Es ist bezeichnend, wie Feda Abdelhady-Nasser, im Untertitel verkürzt oder vorauseilend „Stellvertretende palästinensische UN-Botschafterin“ genannt (trotz ausgeweiteter Rechte gilt Palästina bei den Vereinten Nationen immer noch als „Beobachterstaat“), über die Massaker am 7. Oktober 2023 spricht. Sie sagt dazu „Angriff der Hamas“, nicht Massenmord an israelischen Zivilisten. Oder an Juden, einfach weil sie Juden sind. Was sie gedacht habe beim Anblick der Bilder der mordenden Islamisten an diesem Tag, ist allen Ernstes Folgendes: „Wir dachten, jetzt fangen die Israelis schon wieder einen Krieg gegen Gaza an.“ Die Opfer werden zu Tätern gleich im ersten Satz.

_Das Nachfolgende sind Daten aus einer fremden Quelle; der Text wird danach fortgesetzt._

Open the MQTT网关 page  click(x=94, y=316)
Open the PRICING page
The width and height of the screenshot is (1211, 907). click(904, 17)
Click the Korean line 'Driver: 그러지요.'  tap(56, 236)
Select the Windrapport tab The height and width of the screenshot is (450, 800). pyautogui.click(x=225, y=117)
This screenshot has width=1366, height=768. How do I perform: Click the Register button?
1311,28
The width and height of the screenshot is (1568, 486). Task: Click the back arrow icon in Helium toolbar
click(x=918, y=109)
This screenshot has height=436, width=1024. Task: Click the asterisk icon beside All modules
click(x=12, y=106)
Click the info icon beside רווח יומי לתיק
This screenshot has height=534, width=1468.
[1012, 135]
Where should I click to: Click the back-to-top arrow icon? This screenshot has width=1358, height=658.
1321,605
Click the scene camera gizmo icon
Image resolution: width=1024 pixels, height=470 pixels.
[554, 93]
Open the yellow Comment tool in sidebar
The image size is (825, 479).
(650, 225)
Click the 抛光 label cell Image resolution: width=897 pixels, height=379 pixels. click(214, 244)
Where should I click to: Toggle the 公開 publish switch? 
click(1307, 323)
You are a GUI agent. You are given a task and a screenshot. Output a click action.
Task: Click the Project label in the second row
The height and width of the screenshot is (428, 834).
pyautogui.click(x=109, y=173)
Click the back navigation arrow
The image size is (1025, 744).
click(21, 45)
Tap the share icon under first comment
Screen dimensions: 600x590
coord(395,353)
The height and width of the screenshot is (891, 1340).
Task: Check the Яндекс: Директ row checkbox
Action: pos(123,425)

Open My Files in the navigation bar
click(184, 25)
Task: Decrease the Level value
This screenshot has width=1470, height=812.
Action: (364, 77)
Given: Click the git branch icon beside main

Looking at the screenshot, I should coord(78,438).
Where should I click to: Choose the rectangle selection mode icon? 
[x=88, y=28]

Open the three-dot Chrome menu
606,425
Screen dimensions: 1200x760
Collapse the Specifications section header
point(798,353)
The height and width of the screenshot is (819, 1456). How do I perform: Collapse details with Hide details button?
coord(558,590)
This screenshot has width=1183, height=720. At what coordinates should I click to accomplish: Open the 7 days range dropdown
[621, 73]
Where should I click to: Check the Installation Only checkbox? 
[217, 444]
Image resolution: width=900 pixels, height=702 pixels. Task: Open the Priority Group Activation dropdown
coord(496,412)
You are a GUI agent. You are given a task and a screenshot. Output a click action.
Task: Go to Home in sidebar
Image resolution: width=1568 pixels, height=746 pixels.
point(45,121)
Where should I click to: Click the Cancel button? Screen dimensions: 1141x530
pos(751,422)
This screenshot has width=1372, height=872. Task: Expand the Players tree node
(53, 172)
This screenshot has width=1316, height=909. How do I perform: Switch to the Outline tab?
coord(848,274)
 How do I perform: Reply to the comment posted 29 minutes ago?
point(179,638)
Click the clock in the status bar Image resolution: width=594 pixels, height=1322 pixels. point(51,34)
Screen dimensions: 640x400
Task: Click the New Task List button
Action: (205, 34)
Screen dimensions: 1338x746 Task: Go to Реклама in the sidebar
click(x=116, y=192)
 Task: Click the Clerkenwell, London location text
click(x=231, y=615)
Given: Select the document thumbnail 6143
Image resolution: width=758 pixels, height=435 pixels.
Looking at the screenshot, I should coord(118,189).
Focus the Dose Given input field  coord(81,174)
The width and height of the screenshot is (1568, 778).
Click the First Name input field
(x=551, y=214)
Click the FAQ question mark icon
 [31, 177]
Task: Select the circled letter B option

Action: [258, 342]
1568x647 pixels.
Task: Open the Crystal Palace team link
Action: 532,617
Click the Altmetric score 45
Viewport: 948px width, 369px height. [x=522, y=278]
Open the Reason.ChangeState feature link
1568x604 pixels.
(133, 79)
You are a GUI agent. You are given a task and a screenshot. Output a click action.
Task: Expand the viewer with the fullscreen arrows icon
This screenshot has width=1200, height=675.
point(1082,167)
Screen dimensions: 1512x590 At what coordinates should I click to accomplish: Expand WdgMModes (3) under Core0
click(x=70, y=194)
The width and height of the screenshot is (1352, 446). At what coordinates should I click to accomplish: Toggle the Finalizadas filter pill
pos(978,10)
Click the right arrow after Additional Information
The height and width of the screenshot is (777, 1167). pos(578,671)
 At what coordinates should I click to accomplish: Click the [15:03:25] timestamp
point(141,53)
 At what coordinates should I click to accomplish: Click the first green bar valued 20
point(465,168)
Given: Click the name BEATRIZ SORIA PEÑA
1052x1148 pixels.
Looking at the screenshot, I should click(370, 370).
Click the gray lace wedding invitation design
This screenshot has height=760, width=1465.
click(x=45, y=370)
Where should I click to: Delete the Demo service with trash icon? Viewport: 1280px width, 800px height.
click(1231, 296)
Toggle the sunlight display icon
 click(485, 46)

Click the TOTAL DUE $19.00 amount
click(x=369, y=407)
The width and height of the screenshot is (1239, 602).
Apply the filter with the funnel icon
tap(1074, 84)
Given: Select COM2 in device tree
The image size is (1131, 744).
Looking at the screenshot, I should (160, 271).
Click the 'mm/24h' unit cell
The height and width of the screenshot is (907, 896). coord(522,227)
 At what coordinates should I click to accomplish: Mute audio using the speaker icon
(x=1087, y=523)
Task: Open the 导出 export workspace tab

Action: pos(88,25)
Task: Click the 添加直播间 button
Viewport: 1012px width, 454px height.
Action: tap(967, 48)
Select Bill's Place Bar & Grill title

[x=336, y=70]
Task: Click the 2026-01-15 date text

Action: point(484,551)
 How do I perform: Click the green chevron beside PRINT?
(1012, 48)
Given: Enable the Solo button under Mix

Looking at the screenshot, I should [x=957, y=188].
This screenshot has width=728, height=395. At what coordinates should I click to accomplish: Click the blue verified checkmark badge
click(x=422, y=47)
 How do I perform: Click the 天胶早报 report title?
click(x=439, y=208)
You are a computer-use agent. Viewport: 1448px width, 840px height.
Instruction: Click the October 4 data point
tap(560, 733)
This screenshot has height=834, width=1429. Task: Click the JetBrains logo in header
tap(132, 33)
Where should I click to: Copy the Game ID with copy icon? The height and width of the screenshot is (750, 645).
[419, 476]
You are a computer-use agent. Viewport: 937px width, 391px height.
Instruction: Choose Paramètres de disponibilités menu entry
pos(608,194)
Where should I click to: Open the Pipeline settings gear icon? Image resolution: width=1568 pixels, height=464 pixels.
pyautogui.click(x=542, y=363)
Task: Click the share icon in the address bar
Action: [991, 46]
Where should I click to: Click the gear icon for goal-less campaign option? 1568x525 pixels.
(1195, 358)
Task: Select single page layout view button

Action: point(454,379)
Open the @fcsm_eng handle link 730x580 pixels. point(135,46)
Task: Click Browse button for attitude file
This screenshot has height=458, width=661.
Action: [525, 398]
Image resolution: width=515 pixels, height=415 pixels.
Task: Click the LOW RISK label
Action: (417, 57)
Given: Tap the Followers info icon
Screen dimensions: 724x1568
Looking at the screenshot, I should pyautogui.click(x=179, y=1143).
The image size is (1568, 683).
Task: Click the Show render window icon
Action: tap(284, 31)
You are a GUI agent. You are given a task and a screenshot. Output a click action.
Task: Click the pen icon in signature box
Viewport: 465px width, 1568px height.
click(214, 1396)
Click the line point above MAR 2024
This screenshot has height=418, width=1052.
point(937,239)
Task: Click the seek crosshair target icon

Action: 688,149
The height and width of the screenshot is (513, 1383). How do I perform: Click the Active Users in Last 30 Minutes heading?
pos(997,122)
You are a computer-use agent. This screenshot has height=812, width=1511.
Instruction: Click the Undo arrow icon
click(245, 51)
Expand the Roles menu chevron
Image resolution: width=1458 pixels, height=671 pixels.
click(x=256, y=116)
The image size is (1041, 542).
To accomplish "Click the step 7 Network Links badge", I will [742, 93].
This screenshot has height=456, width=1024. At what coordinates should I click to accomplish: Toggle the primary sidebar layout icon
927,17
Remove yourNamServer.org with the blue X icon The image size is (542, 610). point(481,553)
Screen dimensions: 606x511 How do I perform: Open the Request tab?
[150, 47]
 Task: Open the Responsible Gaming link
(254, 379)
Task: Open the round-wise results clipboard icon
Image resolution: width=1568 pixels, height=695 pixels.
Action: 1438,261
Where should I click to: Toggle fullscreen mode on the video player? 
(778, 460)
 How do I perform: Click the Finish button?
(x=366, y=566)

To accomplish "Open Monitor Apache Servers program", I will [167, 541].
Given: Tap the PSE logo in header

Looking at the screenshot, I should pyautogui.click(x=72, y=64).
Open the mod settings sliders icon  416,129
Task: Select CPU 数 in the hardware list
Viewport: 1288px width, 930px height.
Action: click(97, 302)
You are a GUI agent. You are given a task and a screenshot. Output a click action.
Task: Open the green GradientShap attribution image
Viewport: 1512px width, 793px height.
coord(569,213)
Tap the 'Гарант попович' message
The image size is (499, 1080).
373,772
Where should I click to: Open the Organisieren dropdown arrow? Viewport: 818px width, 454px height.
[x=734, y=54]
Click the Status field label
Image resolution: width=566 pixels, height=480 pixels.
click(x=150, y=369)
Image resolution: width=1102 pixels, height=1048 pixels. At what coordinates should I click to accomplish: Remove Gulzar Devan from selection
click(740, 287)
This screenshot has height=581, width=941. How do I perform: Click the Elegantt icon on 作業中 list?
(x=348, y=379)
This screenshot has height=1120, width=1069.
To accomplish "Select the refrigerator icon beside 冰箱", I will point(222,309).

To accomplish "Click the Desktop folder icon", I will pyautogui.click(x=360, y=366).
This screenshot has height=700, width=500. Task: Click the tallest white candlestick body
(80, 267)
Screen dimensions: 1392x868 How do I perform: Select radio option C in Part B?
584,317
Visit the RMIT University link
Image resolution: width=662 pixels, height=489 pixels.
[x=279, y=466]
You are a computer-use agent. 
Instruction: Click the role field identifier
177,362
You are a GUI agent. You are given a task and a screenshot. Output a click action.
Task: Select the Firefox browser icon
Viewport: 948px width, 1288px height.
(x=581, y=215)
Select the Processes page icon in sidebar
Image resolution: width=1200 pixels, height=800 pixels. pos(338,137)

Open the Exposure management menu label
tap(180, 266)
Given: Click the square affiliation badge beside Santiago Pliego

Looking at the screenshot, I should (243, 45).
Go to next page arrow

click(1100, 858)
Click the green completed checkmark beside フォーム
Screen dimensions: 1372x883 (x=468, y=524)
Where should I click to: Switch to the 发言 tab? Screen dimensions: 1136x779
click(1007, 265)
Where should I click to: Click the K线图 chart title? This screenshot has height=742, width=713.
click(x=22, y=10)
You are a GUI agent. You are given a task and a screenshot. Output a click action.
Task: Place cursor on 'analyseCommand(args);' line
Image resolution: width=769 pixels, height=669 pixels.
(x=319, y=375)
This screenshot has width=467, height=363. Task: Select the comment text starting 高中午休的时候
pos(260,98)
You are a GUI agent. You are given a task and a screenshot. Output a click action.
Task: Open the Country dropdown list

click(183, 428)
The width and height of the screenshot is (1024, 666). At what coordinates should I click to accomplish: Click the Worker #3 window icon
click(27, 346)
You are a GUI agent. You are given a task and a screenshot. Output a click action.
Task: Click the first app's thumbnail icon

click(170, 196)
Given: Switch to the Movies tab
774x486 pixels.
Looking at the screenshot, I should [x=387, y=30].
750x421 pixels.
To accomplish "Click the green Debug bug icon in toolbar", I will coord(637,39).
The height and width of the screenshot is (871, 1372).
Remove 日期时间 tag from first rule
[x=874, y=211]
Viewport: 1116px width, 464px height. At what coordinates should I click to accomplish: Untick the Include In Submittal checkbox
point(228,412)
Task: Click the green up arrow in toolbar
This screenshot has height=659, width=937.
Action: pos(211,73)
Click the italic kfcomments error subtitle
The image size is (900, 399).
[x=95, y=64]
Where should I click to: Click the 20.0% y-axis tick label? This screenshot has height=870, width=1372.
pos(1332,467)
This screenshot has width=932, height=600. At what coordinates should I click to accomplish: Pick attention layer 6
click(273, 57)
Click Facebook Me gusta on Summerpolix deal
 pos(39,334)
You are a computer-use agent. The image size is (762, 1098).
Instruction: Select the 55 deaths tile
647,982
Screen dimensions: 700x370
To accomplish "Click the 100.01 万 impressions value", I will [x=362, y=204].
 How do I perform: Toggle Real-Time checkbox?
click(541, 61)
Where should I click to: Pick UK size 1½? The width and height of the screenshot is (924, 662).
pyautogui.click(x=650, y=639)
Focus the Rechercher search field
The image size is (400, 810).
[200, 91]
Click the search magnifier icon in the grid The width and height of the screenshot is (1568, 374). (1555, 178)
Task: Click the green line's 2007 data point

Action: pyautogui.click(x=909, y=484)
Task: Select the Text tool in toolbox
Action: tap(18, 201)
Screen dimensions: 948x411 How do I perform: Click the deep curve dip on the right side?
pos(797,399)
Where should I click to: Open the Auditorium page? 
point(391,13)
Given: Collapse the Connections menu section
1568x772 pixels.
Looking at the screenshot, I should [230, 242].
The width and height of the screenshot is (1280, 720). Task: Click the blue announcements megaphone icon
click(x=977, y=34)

Aussagen, die den Terror leugnen
Solche bis zur Terror-Leugnung reichenden Aussagen sind schwer zu ertragen in der zweiteiligen BBC-Dokumentation „Israel und die Palästinenser“, die Arte nun zeigt. Auch Chalid Maschal, lange Vorsitzender des Politbüros der Terrororganisation Hamas, kommt ausgiebig zu Wort. Den Mordrausch am 7. Oktober feiert er in den Worten: „Jetzt machen die palästinensischen Kämpfer mit ihren neuen Methoden der Feindbekämpfung Hoffnung. Die größten Träume erfordern die größten Opfer.“ Und sogar der vor den Augen der Welt durch einen israelischen Angriff in Teheran getötete Ismail Haniyya, Maschals Nachfolger von 2017 an, wurde einen Monat vor seinem Tod interviewt. Auch er darf Propaganda absetzen: „Die Hamas tötet keine Juden, weil sie Juden sind.“
Die Miniserie der renommierten Filmemacherin Norma Percy – Regie führten Tania Rakhmanova, Tim Stirzaker und Max Stern –, schließt an frühere, ähnlich prominent besetzte Dokumentarfilme Percys über die israelisch-palästinensische Geschichte an. Es ist das Markenzeichen der inzwischen über achtzig Jahre alten Produzentin, betont unparteiisch mit Schlüsselverantwortlichen politischer Konflikte zu reden. Für ihren Film „The Death of Yugoslavia“ hat sie 1995 Slobodan Milošević und Radovan Karadžić interviewt. Es bleibt aber dahingestellt, ob es nötig war, neben hochrangigen israelischen und US-Politikern und Beratern nicht nur Vertreter der palästinensischen Autonomiebehörde zu Wort kommen zu lassen, sondern auch Organisatoren des Terrors. Andererseits zeigen sie mit dem unverkennbaren Stolz auf das Massaker vom 7. Oktober ihr wahres Gesicht.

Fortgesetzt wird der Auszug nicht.